Panelists: Benjamin P. Levy, MD, Johns Hopkins Sidney Kimmel Cancer Center; Lyudmila A. Bazhenova, MD, University of California San Diego; Alexander Drilon, MD, Memorial Sloan Kettering Cancer Center; Zofia Piotrowska, MD, Massachusetts General Hospital Cancer Center; Jonathan W. Riess, MD, MS, UC Davis Comprehensive Cancer Center
Benjamin P. Levy, MD: Let’s move on to BRAF. This is yet another mutation—BRAF V600E—and it is potentially actionable. Lyudmila, do you want to walk us through some of the work with BRAF? How do you manage a patient with a BRAF V600E mutation?
Lyudmila A. Bazhenova, MD: As an oncologist, you probably have heard about BRAF mutations in melanoma. In lung cancer, BRAF mutations can also happen, but they’re much less frequent than in melanoma. The overall incidence of BRAF mutations in lung cancer is about 1.4%. Also, a majority of the BRAF mutations in melanoma are V600E. In lung cancer, only half of the BRAF mutations are V600E. In the lung setting, we were following the footsteps of our melanoma colleagues, where they showed that the dual combination of dabrafenib and trametinib is better than dabrafenib alone.

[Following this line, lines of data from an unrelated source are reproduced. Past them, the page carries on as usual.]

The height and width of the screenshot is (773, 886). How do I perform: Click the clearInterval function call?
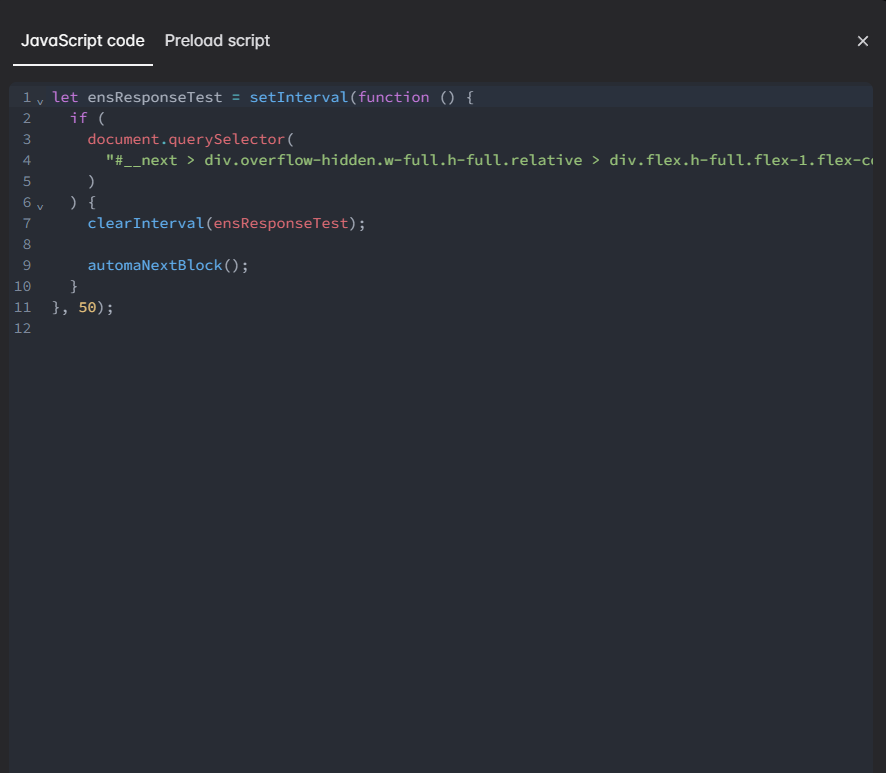coord(146,223)
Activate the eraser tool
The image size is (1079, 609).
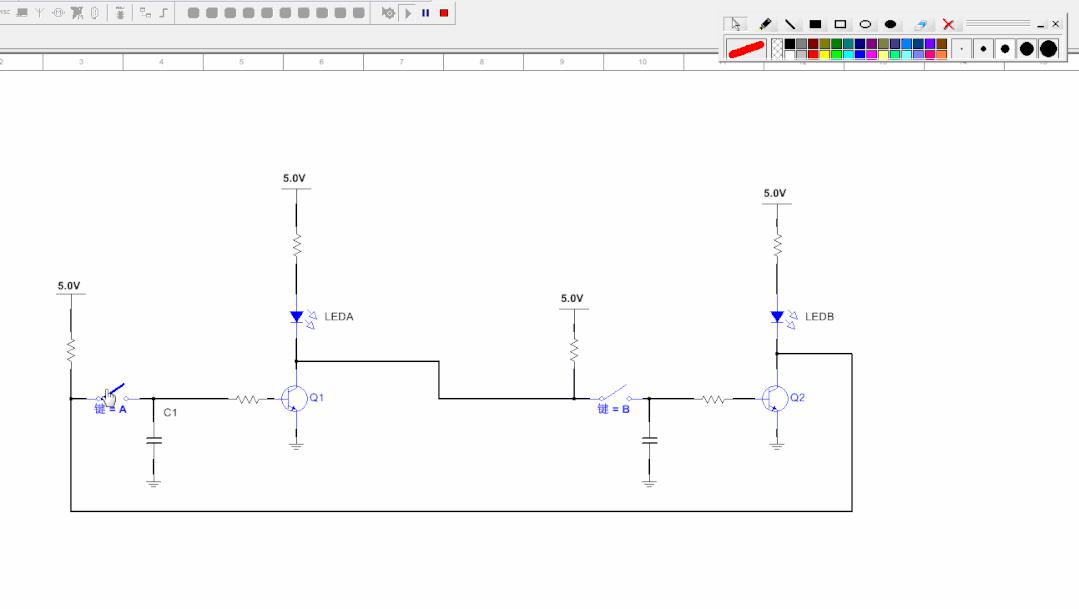pos(921,24)
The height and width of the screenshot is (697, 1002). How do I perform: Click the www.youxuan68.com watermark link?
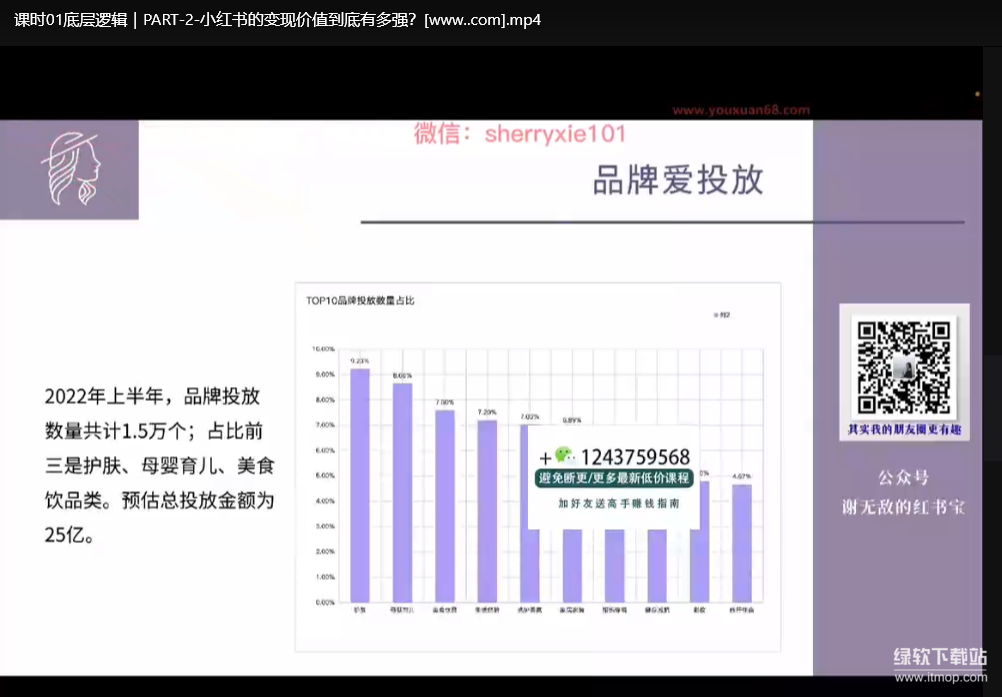(740, 110)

So, the same studies were done in lung cancer. It was actually a 3-cohort study. Cohort 1 was just dabrafenib. Cohort 2 was dabrafenib plus trametinib in chemotherapy-pretreated patients. Cohort 3 was dabrafenib plus trametinib in treatment-naïve patients. The treatment-naïve patient results are actually quite striking. We saw a response rate of approximately 70%, and the progression-free survival was about 10 months. So, currently, dabrafenib/trametinib is an FDA-approved combination for V600E-positive lung cancer. That adds 1 more molecular marker to the list that we need to test for, in addition to EGFR, ALK, and ROS.

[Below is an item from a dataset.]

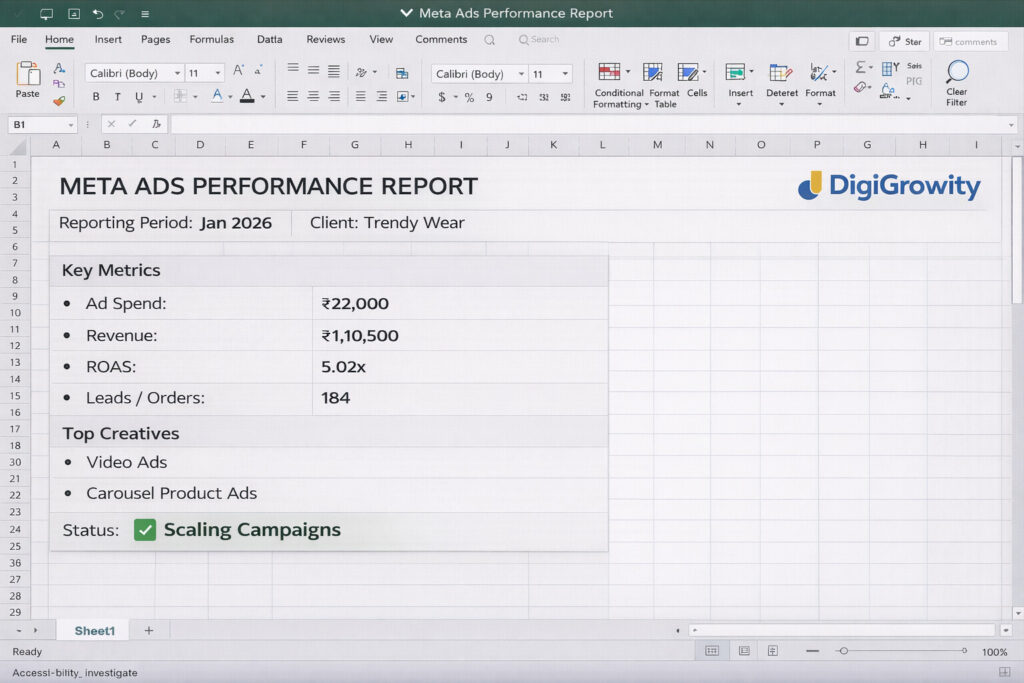Toggle the Scaling Campaigns green checkbox
The image size is (1024, 683).
145,530
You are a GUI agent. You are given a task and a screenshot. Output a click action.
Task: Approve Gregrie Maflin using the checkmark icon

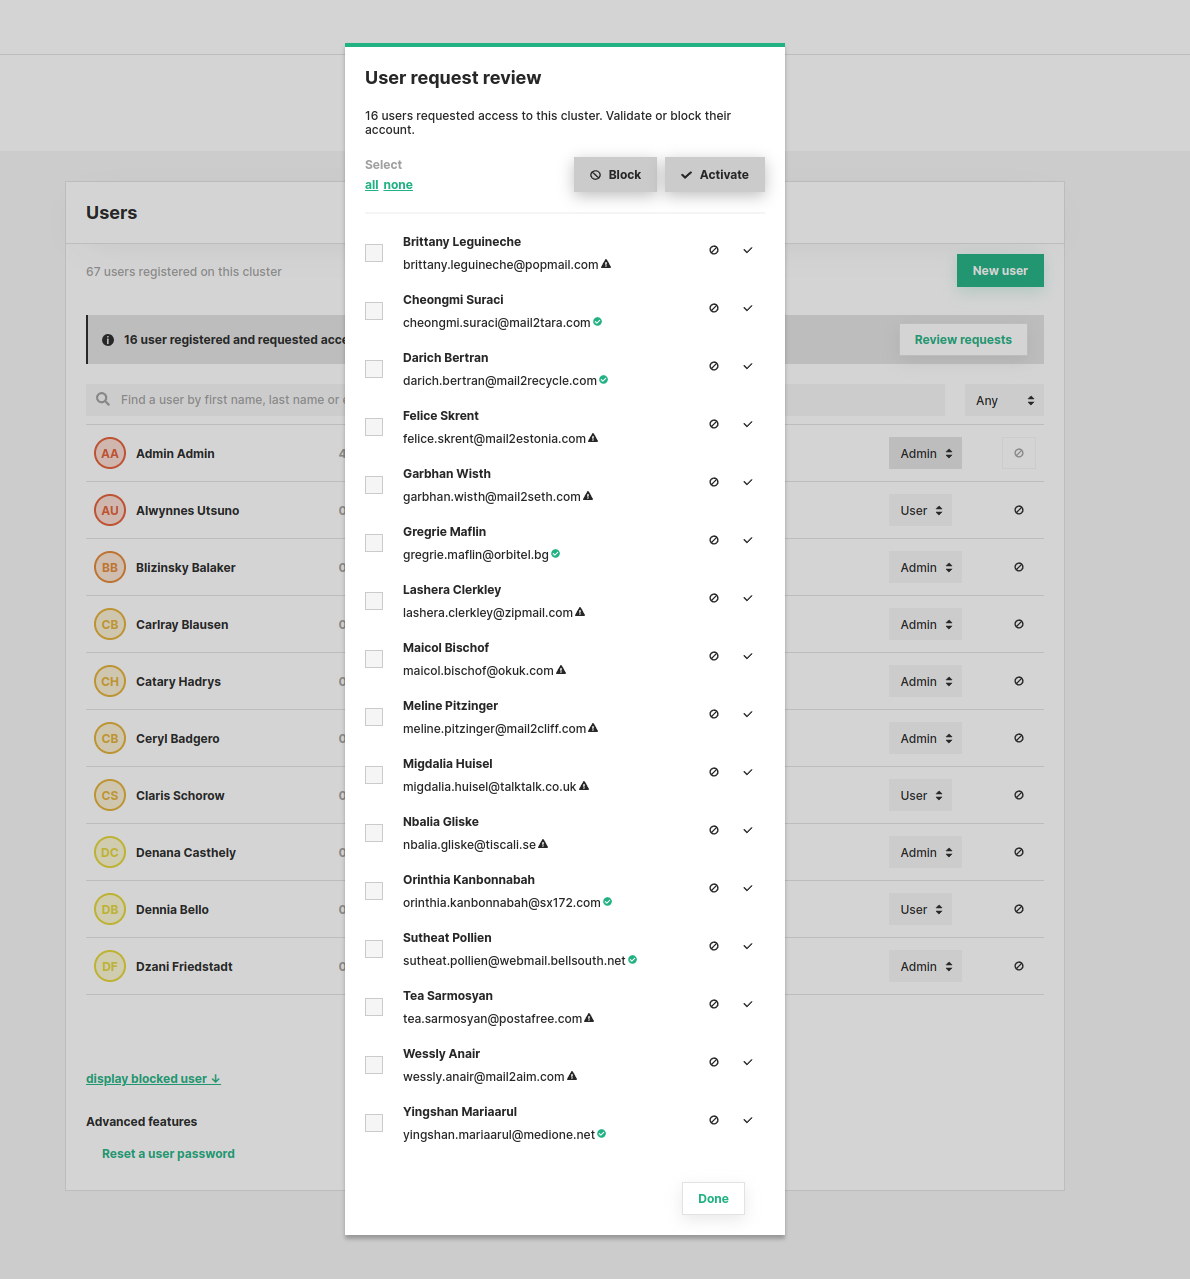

Benjamin P. Levy, MD: Just to make this distinction, it is for V600E, not for non-V600E?
Lyudmila A. Bazhenova, MD: Exactly.
Benjamin P. Levy, MD: The devil is in the details when you’re looking at these molecular interrogations…But for a non–BRAF V600E patient, we would not consider using this combination…

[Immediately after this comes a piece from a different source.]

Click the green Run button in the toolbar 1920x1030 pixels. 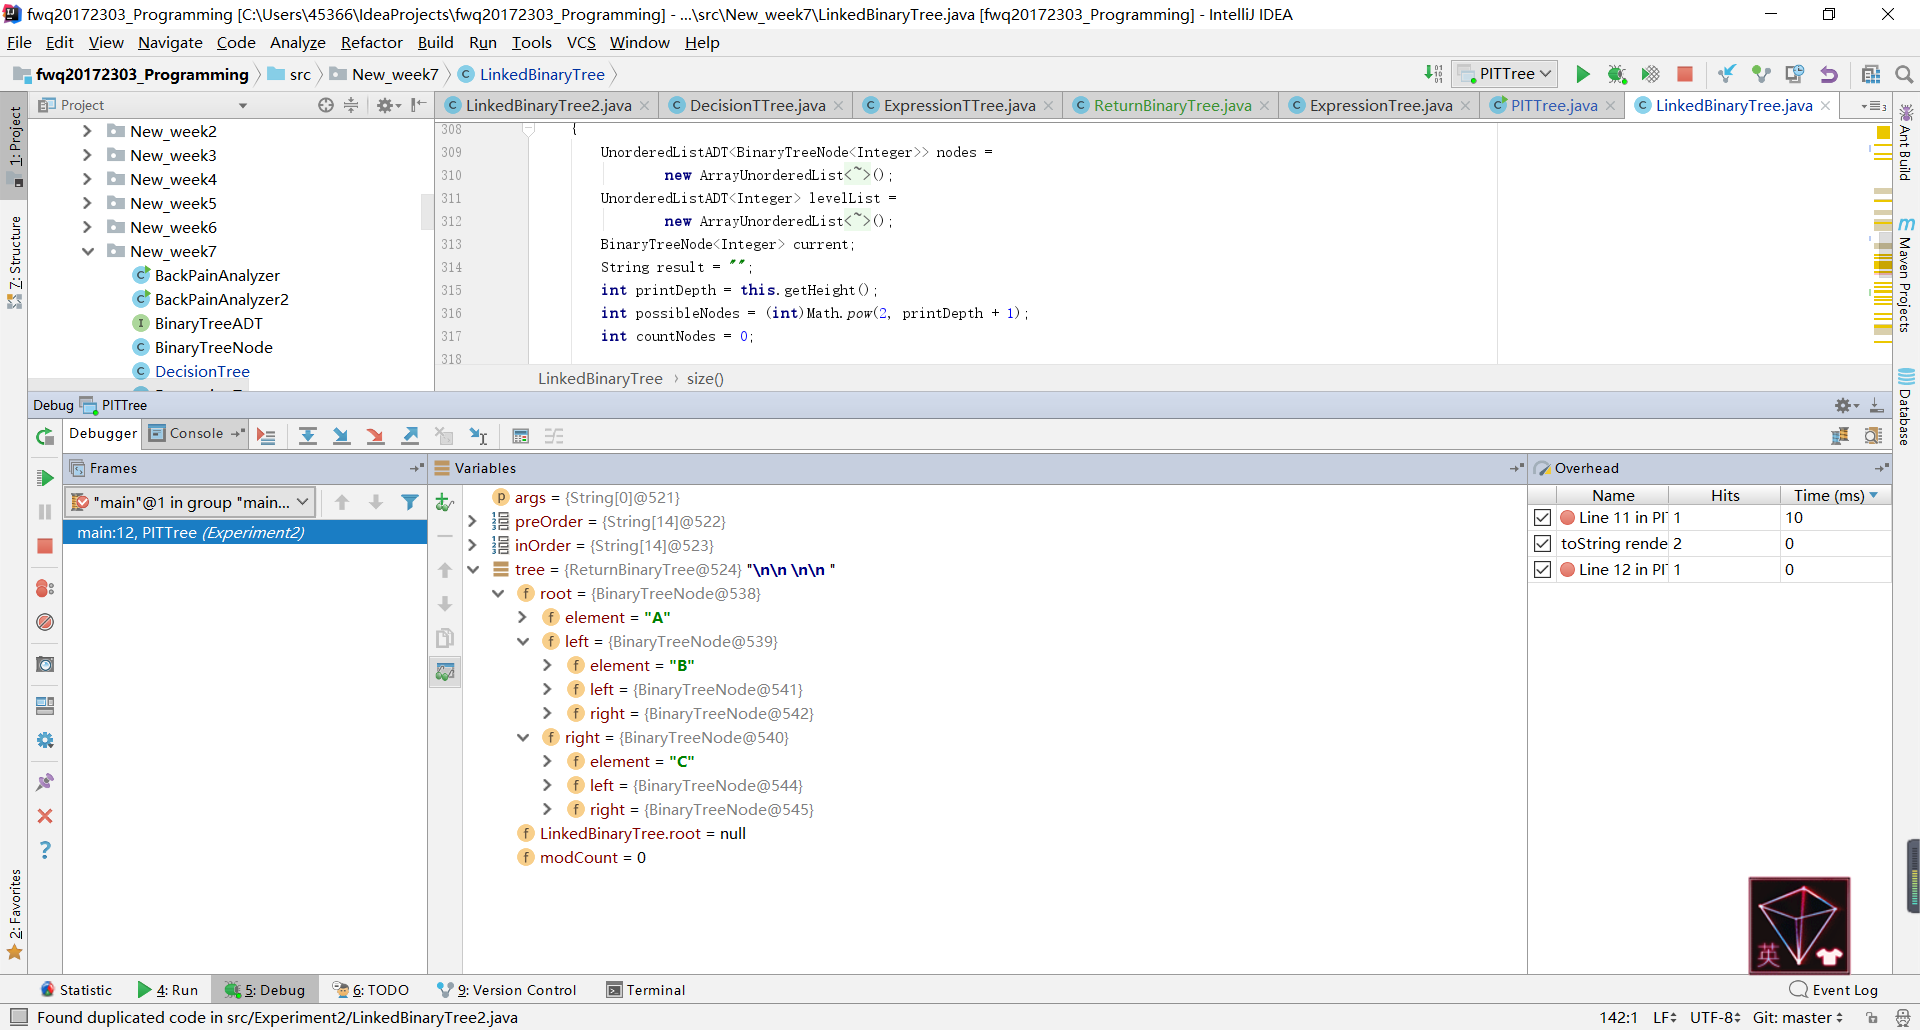[1582, 74]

Lyudmila A. Bazhenova, MD: Not at this point.
Jonathan W. Riess, MD, MS: I think this also has activity against V600K? We’ve had some others. There are some other uncommon ones, such as V600X. Technically, it doesn’t meet the approved indication. But both V600E and V600K can respond.
Alexander Drilon, MD: I agree. If it’s a V600 substitution, there’s a reasonable chance that the standard therapeutic combination will work. But in lung cancer, the majority of the non-V600 pie is made up of non-V600 alterations. The punch line is that the standard single-agent vemurafenib or dabrafenib or the combination doesn’t seem very poised to work for those patients.
Jonathan W. Riess, MD, MS: And then I would just ask the question of: V600E—chemotherapy first or dabrafenib/trametinib?
Benjamin P. Levy, MD: You stole my thunder. It’s good. I was going to ask…
Zofia Piotrowska, MD: Or chemoimmunotherapy for...
Benjamin P. Levy, MD: Exactly. I think I would feel comfortable going with a targeted agent up front, but I don’t know what other people’s thoughts are.
Jonathan W. Riess, MD, MS: I agree. The response rate of 60%, meeting a progression-free survival of about 10 months—I think I usually do dabrafenib/trametinib.
Lyudmila A. Bazhenova, MD: When you compare, remember that cohort B was post chemotherapy and that the response rate was very similar. It really doesn’t seem to be beneficial for us to give them chemotherapy first. I would agree—just targeted therapy, right up front.
Jonathan W. Riess, MD, MS: Would this be a chemoimmunotherapy patient after progression on dabrafenib/trametinib, as opposed to ALK or EGFR?
Benjamin P. Levy, MD: I think we’re trying to learn more about this. We learned about this at one of the sessions at the ASCO Annual Meeting—the role of immunotherapy in specific genotypes and trying to gain an understanding of where these fit in. When do they fit in? Where? Is it a smoking patient? Is it a nonsmoking patient? All these clinical factors have to be weighed in, in terms of the decision making. It’s a very omplicated world out there.
Zofia Piotrowska, MD: PD-L1 seems to not be enough, at least on its own, for a lot of these situations.
Benjamin P. Levy, MD: Yes. Who would have thought that we would have so many choices just 5, 10 years ago?